→ Task brief: Quote verbatim the part of the rows that opens with the line containing "Given: Click the" and closes with the line containing "tap(636, 227)", both of those lines included.

## Start Input records

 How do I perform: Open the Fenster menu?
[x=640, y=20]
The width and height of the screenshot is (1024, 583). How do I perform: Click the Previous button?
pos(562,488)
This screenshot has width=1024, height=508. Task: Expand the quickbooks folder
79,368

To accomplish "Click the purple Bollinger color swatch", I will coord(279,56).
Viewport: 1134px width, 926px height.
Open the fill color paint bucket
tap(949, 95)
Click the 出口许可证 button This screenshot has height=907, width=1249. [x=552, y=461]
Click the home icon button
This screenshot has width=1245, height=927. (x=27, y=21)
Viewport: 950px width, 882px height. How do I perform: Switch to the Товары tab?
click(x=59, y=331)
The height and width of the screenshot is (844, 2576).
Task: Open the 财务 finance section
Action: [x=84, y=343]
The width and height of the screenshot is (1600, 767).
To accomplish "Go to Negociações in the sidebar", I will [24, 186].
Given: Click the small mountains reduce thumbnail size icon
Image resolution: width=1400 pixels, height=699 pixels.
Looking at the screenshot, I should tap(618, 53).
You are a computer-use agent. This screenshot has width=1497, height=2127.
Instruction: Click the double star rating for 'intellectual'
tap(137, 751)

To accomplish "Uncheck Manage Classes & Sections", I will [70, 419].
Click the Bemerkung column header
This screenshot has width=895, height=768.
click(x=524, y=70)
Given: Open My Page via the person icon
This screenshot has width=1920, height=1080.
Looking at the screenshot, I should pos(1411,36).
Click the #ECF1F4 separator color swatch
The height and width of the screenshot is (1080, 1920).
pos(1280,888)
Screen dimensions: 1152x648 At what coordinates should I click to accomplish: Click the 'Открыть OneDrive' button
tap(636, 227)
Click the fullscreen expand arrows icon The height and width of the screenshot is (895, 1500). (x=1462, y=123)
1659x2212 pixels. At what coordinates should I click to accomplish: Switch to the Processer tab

## End Input records

→ Task response:
Given: Click the small mountains reduce thumbnail size icon
Image resolution: width=1400 pixels, height=699 pixels.
Looking at the screenshot, I should tap(618, 53).
You are a computer-use agent. This screenshot has width=1497, height=2127.
Instruction: Click the double star rating for 'intellectual'
tap(137, 751)

To accomplish "Uncheck Manage Classes & Sections", I will [70, 419].
Click the Bemerkung column header
This screenshot has width=895, height=768.
click(x=524, y=70)
Given: Open My Page via the person icon
This screenshot has width=1920, height=1080.
Looking at the screenshot, I should pos(1411,36).
Click the #ECF1F4 separator color swatch
The height and width of the screenshot is (1080, 1920).
pos(1280,888)
Screen dimensions: 1152x648 At what coordinates should I click to accomplish: Click the 'Открыть OneDrive' button
tap(636, 227)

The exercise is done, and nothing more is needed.